> **ASSIGNED TASK**
Identify the line in which "You are a computer-use agent. Viewport: 800px width, 450px" appears, then reproduce that line and all remaining lines of the records word for word.

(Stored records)
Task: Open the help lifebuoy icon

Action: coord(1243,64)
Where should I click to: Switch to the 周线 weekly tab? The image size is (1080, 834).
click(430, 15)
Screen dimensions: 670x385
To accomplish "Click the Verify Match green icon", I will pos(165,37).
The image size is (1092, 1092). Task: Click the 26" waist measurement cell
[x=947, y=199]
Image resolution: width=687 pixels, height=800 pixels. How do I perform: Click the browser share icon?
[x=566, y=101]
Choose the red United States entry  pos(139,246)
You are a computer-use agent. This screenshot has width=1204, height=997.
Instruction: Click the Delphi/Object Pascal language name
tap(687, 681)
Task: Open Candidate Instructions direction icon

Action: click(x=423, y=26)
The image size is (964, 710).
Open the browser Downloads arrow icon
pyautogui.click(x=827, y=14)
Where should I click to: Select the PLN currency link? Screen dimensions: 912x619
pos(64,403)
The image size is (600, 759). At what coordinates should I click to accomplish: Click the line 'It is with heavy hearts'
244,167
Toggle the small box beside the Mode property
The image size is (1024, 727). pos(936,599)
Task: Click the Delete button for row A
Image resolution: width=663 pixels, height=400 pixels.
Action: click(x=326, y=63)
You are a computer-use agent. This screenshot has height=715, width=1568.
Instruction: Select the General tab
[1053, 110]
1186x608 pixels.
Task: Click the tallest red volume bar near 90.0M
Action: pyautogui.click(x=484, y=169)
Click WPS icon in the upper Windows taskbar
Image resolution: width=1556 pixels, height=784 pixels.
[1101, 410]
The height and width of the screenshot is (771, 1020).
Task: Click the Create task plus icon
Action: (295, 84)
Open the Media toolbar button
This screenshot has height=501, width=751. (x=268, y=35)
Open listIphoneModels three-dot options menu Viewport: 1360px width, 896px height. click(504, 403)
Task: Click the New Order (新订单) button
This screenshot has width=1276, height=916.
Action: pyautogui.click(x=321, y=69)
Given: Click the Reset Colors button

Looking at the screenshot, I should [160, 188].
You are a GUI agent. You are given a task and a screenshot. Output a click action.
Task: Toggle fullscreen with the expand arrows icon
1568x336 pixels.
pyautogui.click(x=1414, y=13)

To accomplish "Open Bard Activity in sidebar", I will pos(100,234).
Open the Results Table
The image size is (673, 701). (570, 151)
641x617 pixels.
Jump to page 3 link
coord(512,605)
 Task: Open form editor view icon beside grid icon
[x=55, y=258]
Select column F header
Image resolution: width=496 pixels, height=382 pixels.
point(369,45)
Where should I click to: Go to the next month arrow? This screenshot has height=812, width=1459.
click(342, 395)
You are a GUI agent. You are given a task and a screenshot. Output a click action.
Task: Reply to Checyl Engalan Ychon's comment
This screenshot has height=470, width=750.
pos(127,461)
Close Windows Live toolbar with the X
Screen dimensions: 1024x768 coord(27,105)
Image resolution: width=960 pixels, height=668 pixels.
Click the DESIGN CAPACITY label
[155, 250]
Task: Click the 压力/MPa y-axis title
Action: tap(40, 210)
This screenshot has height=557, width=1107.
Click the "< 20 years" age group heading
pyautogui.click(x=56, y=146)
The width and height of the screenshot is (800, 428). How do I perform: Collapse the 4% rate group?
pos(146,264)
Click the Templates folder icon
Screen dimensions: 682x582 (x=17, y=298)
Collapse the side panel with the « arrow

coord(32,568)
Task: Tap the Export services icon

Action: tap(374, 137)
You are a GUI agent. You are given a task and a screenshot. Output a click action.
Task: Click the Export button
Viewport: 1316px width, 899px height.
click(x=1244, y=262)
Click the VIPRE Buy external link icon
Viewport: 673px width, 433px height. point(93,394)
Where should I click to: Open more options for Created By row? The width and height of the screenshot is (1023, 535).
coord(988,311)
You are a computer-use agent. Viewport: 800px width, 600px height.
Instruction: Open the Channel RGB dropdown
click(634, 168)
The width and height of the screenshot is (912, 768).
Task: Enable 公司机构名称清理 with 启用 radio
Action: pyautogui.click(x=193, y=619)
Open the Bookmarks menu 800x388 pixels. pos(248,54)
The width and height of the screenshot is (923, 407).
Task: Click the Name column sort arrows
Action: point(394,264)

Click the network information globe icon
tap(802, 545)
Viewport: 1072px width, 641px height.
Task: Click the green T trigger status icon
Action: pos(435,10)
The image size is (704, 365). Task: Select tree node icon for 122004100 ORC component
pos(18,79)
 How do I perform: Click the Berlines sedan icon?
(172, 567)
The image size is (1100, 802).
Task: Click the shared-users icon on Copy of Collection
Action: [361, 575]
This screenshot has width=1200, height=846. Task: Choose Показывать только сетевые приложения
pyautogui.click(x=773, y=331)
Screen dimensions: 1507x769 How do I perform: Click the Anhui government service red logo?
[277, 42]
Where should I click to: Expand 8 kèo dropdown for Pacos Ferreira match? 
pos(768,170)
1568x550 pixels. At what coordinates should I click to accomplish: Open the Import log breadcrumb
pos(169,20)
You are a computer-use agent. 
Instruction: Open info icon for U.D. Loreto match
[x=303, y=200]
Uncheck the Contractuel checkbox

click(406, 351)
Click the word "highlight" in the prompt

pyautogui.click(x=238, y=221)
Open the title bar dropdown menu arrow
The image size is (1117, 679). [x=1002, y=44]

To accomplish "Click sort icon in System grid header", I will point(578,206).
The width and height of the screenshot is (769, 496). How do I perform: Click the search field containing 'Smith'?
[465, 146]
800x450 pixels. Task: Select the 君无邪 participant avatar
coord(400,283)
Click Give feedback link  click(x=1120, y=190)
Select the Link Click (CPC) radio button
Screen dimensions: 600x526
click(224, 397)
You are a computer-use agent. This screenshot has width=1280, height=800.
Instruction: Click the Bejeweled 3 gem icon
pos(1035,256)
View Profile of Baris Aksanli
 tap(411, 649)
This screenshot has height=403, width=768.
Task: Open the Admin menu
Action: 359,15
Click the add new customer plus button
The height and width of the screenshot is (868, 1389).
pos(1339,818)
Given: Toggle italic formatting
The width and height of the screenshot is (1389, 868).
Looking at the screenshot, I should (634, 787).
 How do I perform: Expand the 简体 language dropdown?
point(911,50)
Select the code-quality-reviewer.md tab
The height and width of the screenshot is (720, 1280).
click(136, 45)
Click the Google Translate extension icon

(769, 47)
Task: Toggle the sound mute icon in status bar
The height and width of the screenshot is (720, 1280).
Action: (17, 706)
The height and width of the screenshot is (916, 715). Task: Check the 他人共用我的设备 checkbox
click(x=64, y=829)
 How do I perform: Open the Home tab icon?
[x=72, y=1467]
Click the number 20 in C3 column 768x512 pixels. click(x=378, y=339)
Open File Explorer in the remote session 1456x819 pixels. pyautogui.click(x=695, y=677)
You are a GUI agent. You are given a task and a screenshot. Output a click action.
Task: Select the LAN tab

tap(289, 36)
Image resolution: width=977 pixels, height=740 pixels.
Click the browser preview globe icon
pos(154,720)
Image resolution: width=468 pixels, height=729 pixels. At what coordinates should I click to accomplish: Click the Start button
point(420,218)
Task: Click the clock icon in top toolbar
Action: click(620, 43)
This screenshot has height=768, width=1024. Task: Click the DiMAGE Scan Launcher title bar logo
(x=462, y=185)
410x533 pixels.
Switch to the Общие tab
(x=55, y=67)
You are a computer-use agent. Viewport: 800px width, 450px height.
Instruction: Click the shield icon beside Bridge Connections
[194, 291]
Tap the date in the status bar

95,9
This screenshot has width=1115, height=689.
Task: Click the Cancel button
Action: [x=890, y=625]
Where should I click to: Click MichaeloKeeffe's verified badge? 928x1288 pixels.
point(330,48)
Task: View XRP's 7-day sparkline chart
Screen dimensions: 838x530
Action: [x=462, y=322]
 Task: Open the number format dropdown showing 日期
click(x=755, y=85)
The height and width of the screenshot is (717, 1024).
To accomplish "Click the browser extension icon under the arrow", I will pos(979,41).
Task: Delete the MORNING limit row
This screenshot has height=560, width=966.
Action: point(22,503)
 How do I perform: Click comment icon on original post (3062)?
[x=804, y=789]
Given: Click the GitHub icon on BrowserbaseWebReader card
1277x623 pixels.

> **OUTPUT FOR THIS TASK**
You are a computer-use agent. Viewport: 800px width, 450px height.
Instruction: Click the shield icon beside Bridge Connections
[194, 291]
Tap the date in the status bar

95,9
This screenshot has width=1115, height=689.
Task: Click the Cancel button
Action: [x=890, y=625]
Where should I click to: Click MichaeloKeeffe's verified badge? 928x1288 pixels.
point(330,48)
Task: View XRP's 7-day sparkline chart
Screen dimensions: 838x530
Action: [x=462, y=322]
 Task: Open the number format dropdown showing 日期
click(x=755, y=85)
The height and width of the screenshot is (717, 1024).
To accomplish "Click the browser extension icon under the arrow", I will pos(979,41).
Task: Delete the MORNING limit row
This screenshot has height=560, width=966.
Action: point(22,503)
 How do I perform: Click comment icon on original post (3062)?
[x=804, y=789]
Given: Click the GitHub icon on BrowserbaseWebReader card
1277x623 pixels.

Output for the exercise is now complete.